Precise genome editing may improve rice crops
A new project will harness the power of genome editing – a technique that allows researchers to precisely target, cut, remove and replace DNA in a living cell – to improve rice, a staple crop that feeds half the world’s people. Funded by a four-year, $5.5 million National Science Foundation (NSF) grant, the project will serve, in part, as proof of principle that genome editing can be used to address quantitative traits, such as height or yield, that are expressed to varying degrees in different individuals. Very little is known about quantitative traits, as they require complex orchestration of many genes.
Scientists are also in a race against time to double the production of cereal crops on limited arable land by 2050, when the global population could reach 9.5 billion.
The editing technique will focus on such quantitative traits in rice as disease resistance and tolerance to acidic soils. Acidic soils hinder crop growth in 40 percent of the world’s arable land, according to Cornell researchers.
University of Minnesota researcher Daniel Voytas co-created the TALENs, a key molecular tool used in genome editing, with Adam Bogdanove, professor of plant pathology and plant-microbe biology at Cornell University and principal investigator of the NSF grant. “The TALENs allows us to break and edit chromosomes at specific locations,” said Voytas, a co-author of the study who optimized the tool for use in the rice genome.
“We have the ability to open the genome like a book, go to a certain chapter and a specific word and change the word or correct its spelling,” said Bogdanove, where words are the DNA sequences that make up genes.
The researchers have already identified particular stretches of DNA as candidates for the quantitative traits of interest. "We now want to use the TALENs to identify genetic variation that is important for tolerance to acidic soils, disease and other stresses,” said Voytas.
While geneticists have made many advances in DNA sequencing, one grand challenge is defining the specific functions of each DNA sequence.
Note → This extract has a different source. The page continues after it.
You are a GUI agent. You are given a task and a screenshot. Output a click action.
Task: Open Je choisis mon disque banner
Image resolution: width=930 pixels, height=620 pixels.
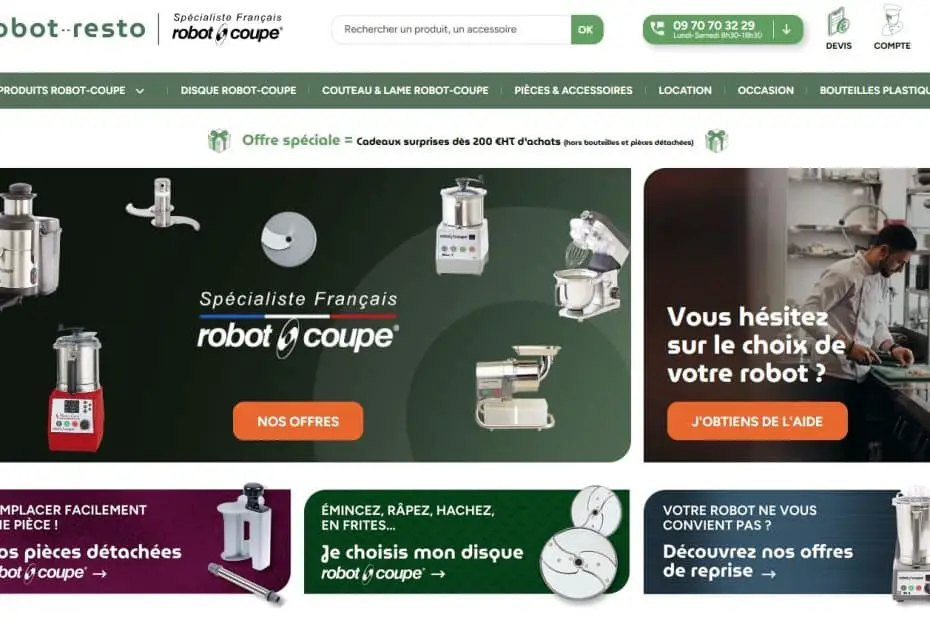click(466, 541)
Statistical analyses can determine whether particular stretches of DNA correlate with this or that trait, but the task remains to directly test whether a sequence in fact causes or contributes to a particular trait. That’s where genome editing comes in.
“We can test the hypothesis that these DNA sequences are important, and use them for crop improvement,” Bogdanove said. Traditional breeding is exceedingly difficult with quantitative traits that are linked to many genes. “Now, we don’t have to do years of breeding; we can just make the precise changes needed in a few short steps.”
For their work, the researchers will use a newly released dataset for 3,000 rice genomes, and they will test DNA sequences from this set and other rice genomes that are associated with beneficial traits. Rice geneticist Susan McCouch, a co-PI on the project, has been a key contributor to the rice genome dataset.
Along with developing a new system that employs genome editing for plant breeding, the researchers also hope to develop new lines of rice that breeders could use to address diseases and acidic soils.
Additionally, the project team will develop related educational materials for middle and high school students and undergraduates, provide genome editing training workshops for plant biologists, and continually update a public project website, RiceDiversity.org.
The researchers are careful to note that genome editing should not be confused with genetic engineering; genome editing entails making precise changes, whereas genetic engineering is “akin to inserting a particular sentence somewhere randomly into the book,” Bogdanove said.